Please copy the data from the line containing "The width and height of the screenshot is (808, 2576)." through the end of the data, substituting "image" for each "screenshot" and leaving everything else unchanged.
:::
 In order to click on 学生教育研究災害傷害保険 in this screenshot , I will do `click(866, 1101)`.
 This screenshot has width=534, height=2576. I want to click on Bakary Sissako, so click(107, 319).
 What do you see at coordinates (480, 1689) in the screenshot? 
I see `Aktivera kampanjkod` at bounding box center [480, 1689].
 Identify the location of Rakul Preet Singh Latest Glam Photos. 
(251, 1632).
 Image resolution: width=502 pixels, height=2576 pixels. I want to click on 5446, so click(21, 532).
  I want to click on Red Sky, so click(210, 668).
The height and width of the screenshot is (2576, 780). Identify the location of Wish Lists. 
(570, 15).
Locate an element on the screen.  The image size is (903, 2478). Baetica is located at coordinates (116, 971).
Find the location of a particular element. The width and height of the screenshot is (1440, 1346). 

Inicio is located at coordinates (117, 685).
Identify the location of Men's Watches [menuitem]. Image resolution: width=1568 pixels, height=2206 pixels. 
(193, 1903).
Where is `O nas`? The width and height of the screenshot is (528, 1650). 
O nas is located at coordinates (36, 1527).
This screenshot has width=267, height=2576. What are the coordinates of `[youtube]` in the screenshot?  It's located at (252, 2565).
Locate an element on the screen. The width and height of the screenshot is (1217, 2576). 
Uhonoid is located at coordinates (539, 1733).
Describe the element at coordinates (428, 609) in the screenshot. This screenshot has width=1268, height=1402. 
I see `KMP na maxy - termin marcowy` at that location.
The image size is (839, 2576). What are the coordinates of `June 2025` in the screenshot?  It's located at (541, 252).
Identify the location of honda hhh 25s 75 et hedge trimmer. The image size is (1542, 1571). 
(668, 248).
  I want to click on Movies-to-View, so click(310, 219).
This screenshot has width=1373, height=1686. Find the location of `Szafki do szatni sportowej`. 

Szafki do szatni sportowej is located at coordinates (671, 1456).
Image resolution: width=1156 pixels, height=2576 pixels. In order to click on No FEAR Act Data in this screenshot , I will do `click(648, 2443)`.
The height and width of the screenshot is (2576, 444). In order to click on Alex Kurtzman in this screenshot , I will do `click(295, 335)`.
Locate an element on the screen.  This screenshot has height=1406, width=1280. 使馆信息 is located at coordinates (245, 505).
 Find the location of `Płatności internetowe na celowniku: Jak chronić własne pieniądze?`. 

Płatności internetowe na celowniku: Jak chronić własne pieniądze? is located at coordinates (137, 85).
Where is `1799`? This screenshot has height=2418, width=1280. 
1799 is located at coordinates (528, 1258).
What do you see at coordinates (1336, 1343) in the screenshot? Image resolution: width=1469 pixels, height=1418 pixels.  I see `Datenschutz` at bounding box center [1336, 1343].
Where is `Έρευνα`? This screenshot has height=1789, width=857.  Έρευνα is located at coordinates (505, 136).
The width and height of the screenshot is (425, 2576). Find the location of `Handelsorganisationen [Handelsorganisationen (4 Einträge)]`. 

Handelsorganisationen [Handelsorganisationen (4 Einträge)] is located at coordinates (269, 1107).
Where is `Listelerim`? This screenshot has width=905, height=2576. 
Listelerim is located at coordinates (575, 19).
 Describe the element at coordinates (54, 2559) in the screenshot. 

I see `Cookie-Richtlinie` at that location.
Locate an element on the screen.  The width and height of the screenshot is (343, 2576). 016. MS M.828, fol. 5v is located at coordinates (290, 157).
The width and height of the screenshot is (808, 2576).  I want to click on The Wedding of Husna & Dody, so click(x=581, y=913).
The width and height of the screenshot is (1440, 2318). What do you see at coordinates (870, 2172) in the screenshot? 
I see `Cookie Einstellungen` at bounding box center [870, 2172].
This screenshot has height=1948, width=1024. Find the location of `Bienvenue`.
:::
## ANSWER TO THIS PROBLEM
The width and height of the image is (808, 2576).  I want to click on The Wedding of Husna & Dody, so click(x=581, y=913).
The width and height of the image is (1440, 2318). What do you see at coordinates (870, 2172) in the image? 
I see `Cookie Einstellungen` at bounding box center [870, 2172].
This image has height=1948, width=1024. Find the location of `Bienvenue`.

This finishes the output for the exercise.